▸ Work task A
According to the research summary, in what year was the paper on food allergy and autism spectrum disorder published?
▸ Work task B
Please write out the research summary again, starting at "The question they" and ending at "needs further study.", and replace "food allergy" with "food sensitivity".

▸ Supplied text
Content starts
Quote, “Those reporting post-SMT improvement in disability demonstrated simultaneous changes between self-reported and objective measures of spinal function. This coherence did not exist for asymptomatic controls or no-treatment controls. These data imply that SMT impacts biomechanical characteristics within SMT responders not present in all patients with LBP.”

And our last one this week comes to us from JAMA, also known as the Journal of the American Medical Association. This one is called, “Association of Food Allergy and Other Allergic Conditions With Autism Spectrum Disorder in Children.[4]” It was authored by Guifeng, et. al. and published in 2018. Again, these papers are cited in the show notes at under episode 45 so check them out yourself please. 

The question they attempt to answer here is, “What are the associations of food allergy and other allergic conditions with autism spectrum disorder (ASD) in children?”

They say in the paper that Common allergic conditions, in particular, food allergy, are associated with autism among US children, but the underlying mechanism for this association needs further study.

The study was a population-based, cross-sectional study used data from the National Health Interview Survey collected between 1997 and 2016

The conclusion was quote, “In a nationally representative sample of US children, a significant and positive association of common allergic conditions, in particular, food allergy, with ASD was found.”
Content ends
▸ Provided material
Content starts
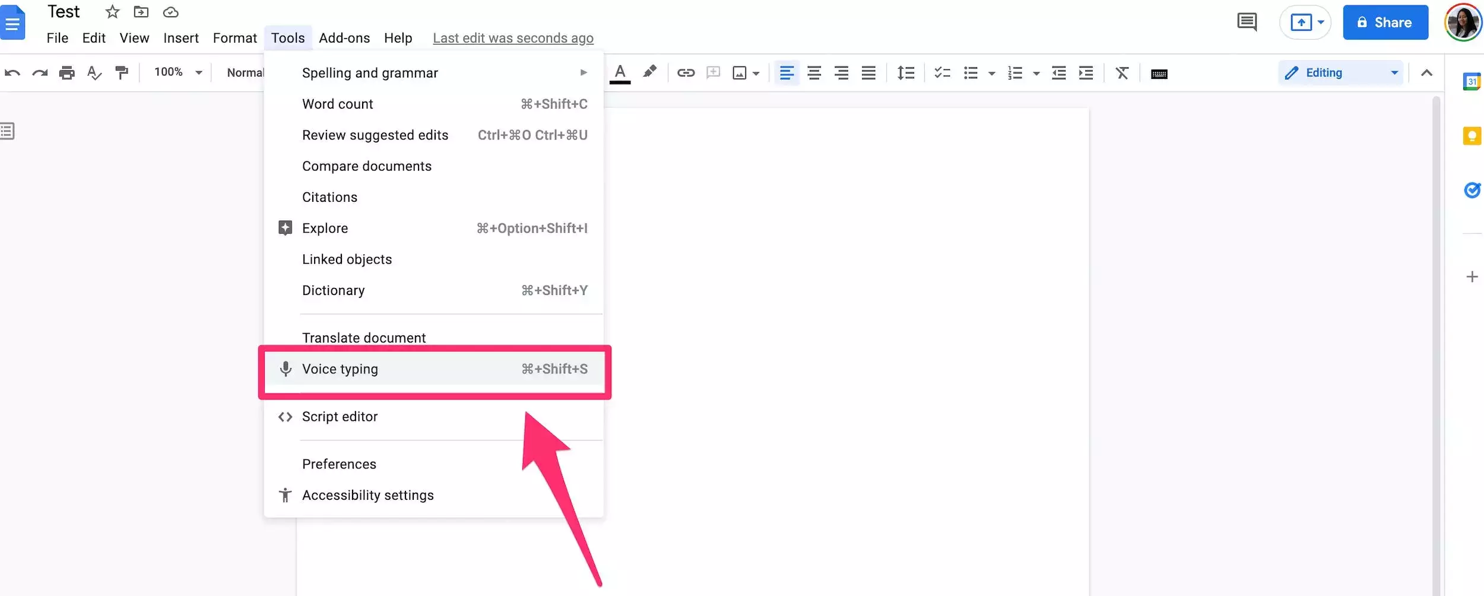Click the clear formatting icon

[x=1121, y=73]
Content ends
▸ Expected answer A
2018

▸ Expected answer B
The question they attempt to answer here is, “What are the associations of food sensitivity and other allergic conditions with autism spectrum disorder (ASD) in children?”

They say in the paper that Common allergic conditions, in particular, food sensitivity, are associated with autism among US children, but the underlying mechanism for this association needs further study.